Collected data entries
========================================================================
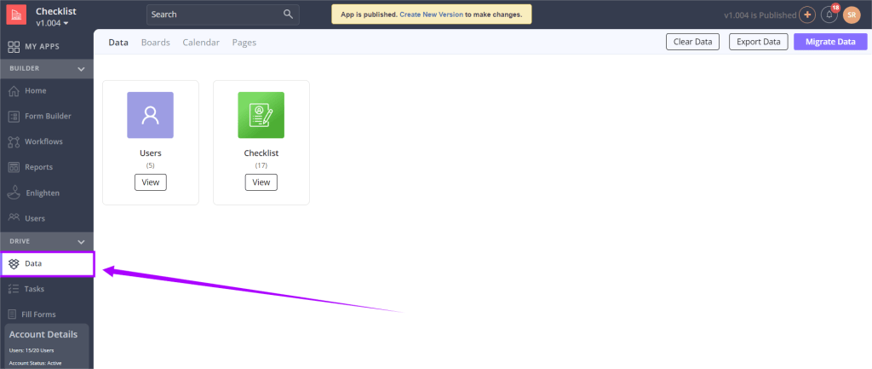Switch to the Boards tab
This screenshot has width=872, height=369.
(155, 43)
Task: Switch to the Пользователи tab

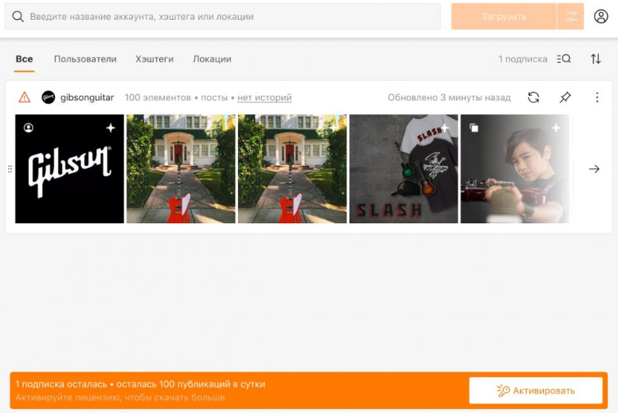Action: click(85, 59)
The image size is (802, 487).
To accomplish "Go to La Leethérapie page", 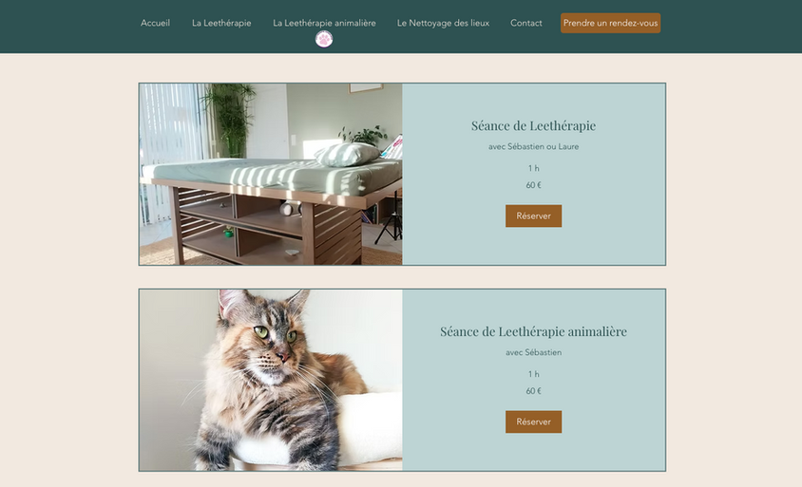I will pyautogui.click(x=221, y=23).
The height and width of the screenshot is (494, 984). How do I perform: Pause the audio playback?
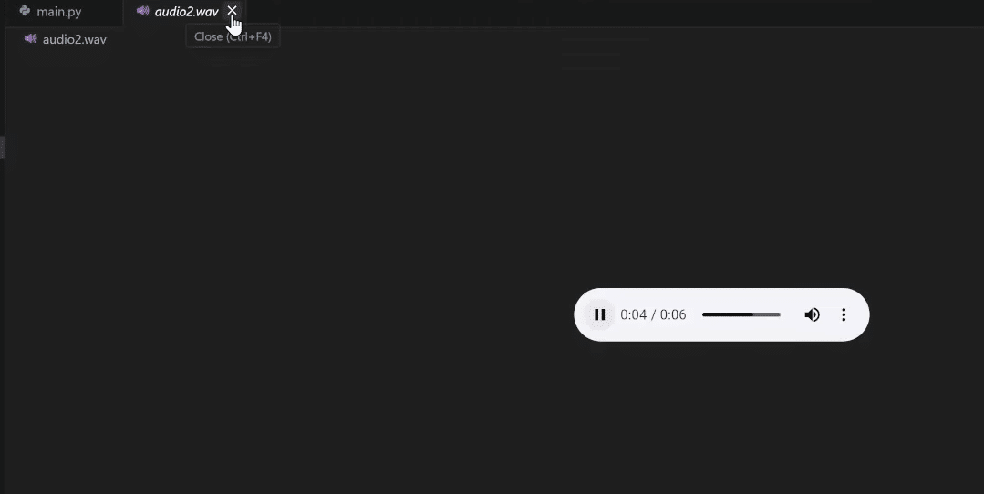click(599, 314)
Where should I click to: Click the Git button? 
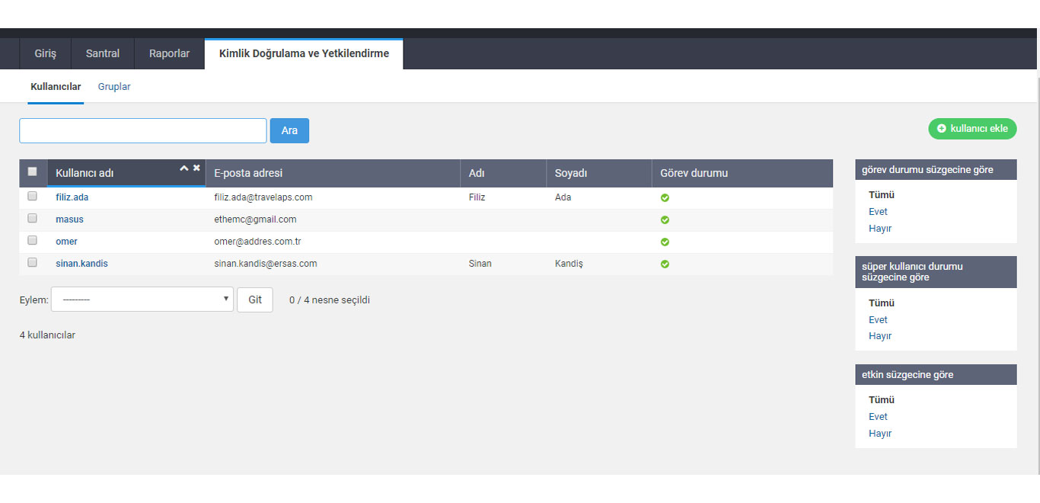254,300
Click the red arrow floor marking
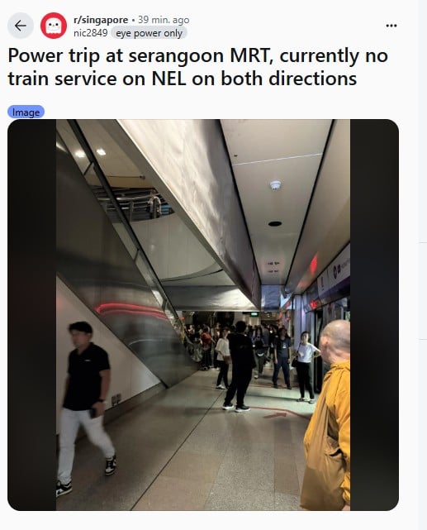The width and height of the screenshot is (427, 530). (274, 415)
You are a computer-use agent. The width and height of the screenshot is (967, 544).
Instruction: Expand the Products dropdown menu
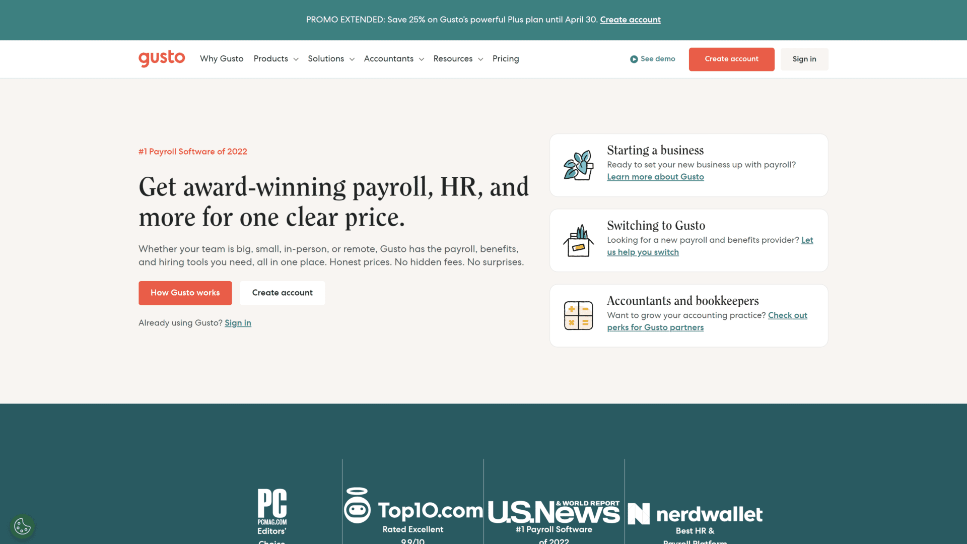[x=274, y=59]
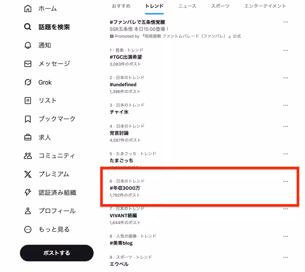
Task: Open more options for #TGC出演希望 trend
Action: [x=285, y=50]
========================================================================
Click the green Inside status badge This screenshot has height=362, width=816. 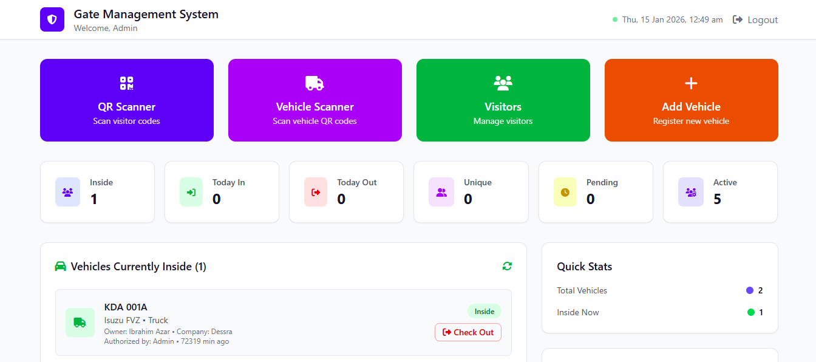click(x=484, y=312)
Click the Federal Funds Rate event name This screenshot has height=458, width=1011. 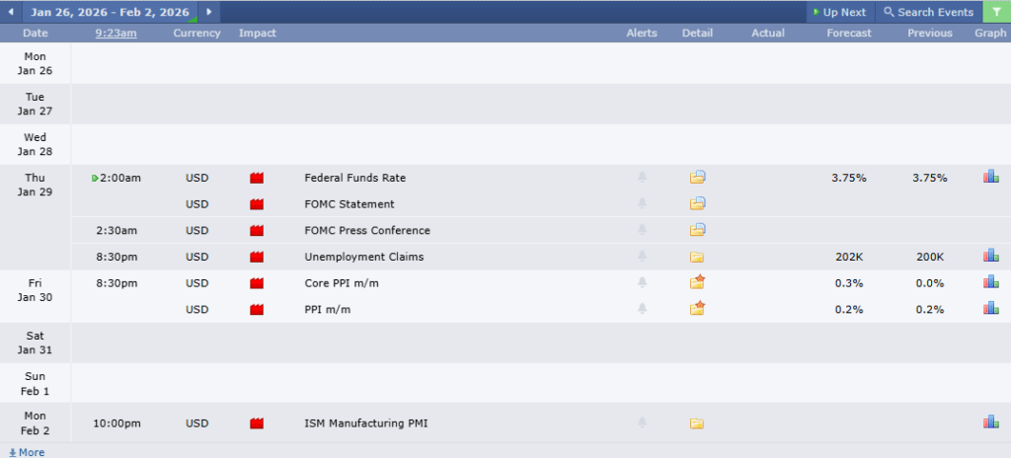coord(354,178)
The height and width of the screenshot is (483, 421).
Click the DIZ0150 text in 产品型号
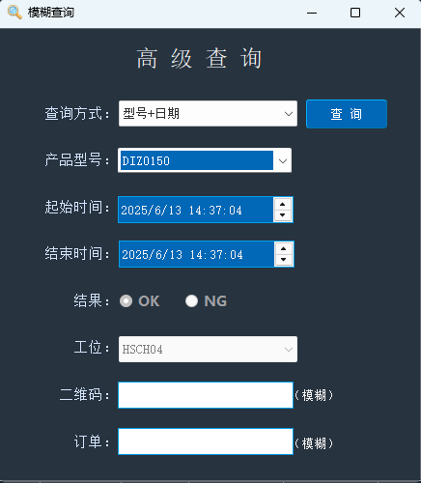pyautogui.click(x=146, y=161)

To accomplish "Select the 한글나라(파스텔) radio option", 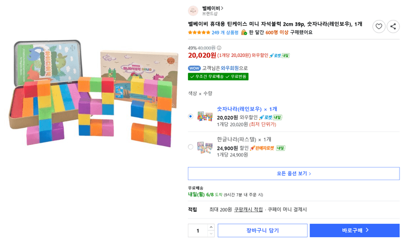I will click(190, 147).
========================================================================
• [ACTIVITY] I'd like the lines above repeated exactly, from the one that contains "Click the red arrow floor marking" through the one that contains "You are a computer-use", with no pictures.

• [RESPONSE]
Click the red arrow floor marking
The width and height of the screenshot is (427, 530). (274, 415)
You are a computer-use agent. The width and height of the screenshot is (967, 544).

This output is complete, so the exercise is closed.